Optimizing Opioid Addiction Treatment


Opioid treatment programs (OTPs; methadone maintenance programs) are state and federally licensed programs to use methadone to treat opioid addiction. They cannot be the focus for treating pain due to legal and licensing requirements. However there is no doubt they have a role in treating the addiction component in coordination with physicians who manage pain. The issue about access is largely determined by funding and state regulations. Most OTPs have a waiting list to treat opioid addiction and are not resourced or have the expertise to broaden their referral base to accept patients with pain and addiction problems. I agree that quality of care in OTPs is variable and there is definitely scope for best practices, in particular for treatment of comorbidity, and use of benzodiazepines and nonpharmacologic treatments. All OTPs have to undergo Commission on Accreditation of Rehabilitation Facilities surveys for quality assurance purposes.

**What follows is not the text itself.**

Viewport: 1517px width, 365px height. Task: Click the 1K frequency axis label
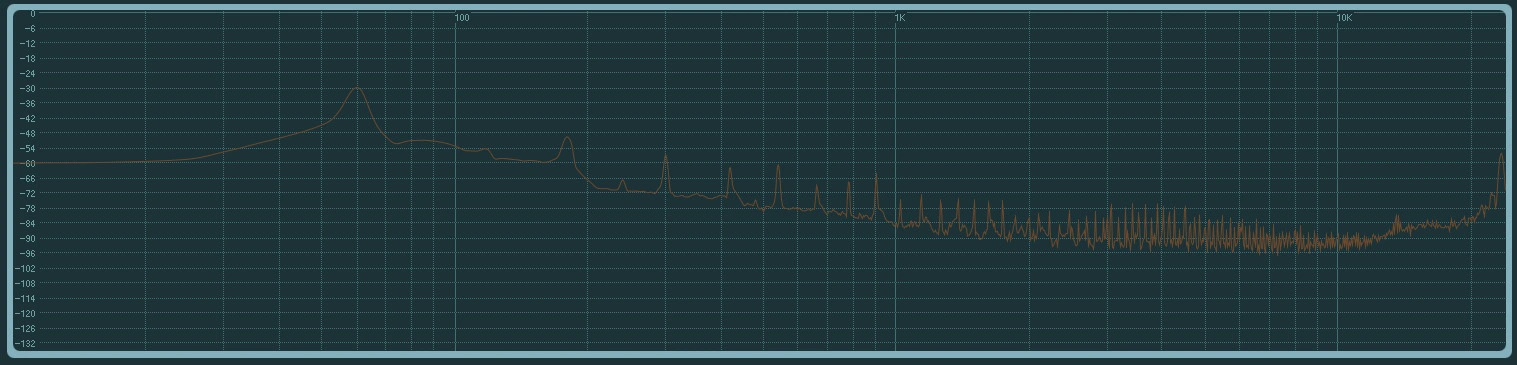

The field is changing with the introduction of Suboxone® (buprenorphine-naloxone combination), which is a partial agonist that is much safer in overdose than methadone, less addictive, and is less likely to be injected due to risk of precipitating withdrawal. It can be prescribed by qualified physicians (under a special Drug Enforcement Agency license) from their offices to treat opioid addiction as opposed to methadone, which cannot be prescribed to treat opioid addiction outside of an OTP.

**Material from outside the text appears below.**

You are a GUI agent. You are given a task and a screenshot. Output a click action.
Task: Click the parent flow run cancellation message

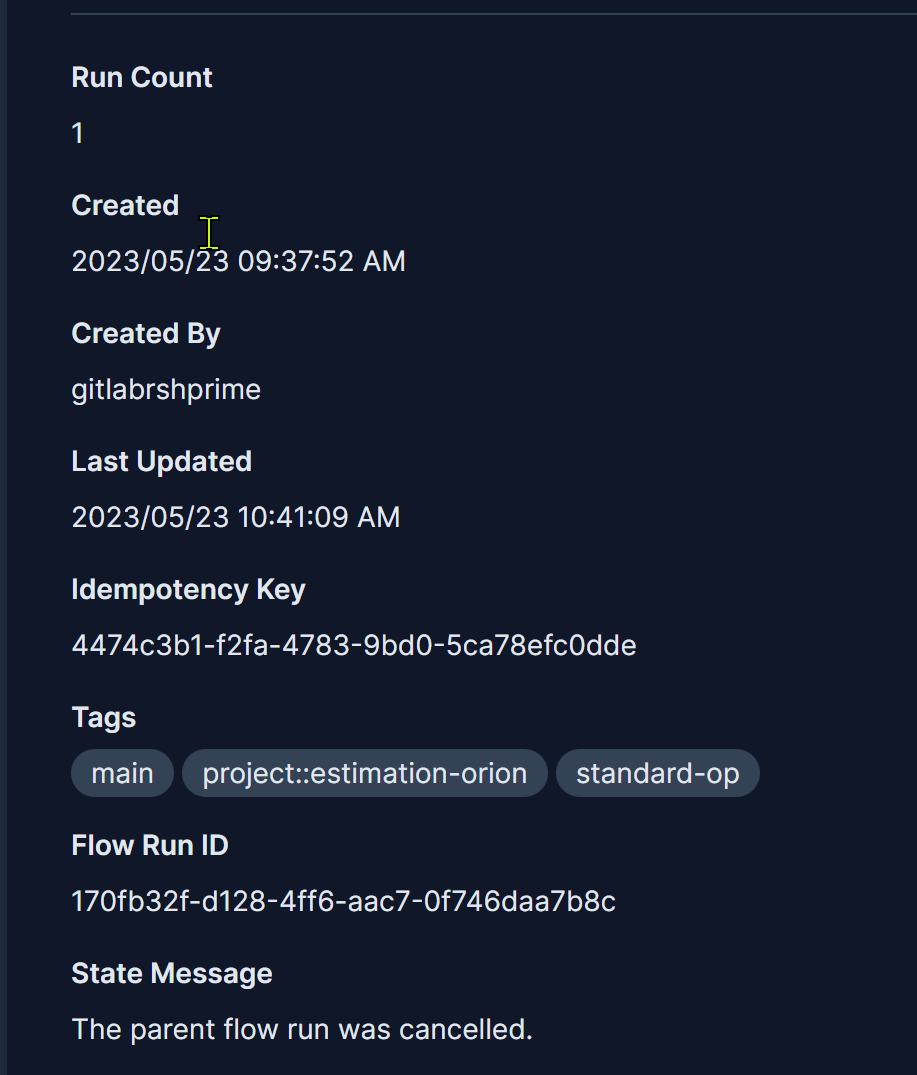pyautogui.click(x=301, y=1029)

I think the way to expand treatment for opioid addiction is to train physicians so that they become qualified to prescribe Suboxone® properly rather than simply expand methadone programs. Data from France found that after introduction of buprenorphine, there was a 79% reduction in opioid overdose deaths -- largely due to buprenorphine being used instead of methadone -- and that methadone consumption has 3 times the death rate of buprenorphine.

Several National Societies (eg, The American Society of Addiction Medicine, American Academy of Addiction Psychiatry) offer in-person as well as online training courses for physicians to meet the requirements to obtain the Drug Enforcement Agency license to prescribe office-based Suboxone®. The American Society of Addiction Medicine also has an excellent, free physician support system (PCSS) that is supported by the Substance Abuse and Mental Health Services Administration to answer questions about buprenorphine, methadone and safer opioid prescribing (www.PCSSmentor.org or 1-877-630-8812). Depending on the location of the physicians, the PCSS system matches them up with a local expert (mentor) who serves as a no-cost consultant. I encourage physicians who are interested in treating opioid addiction to first obtain the necessary training and license and then make use of the PCSS system when necessary. I am one of the mentors for the southeast region, and the system works great.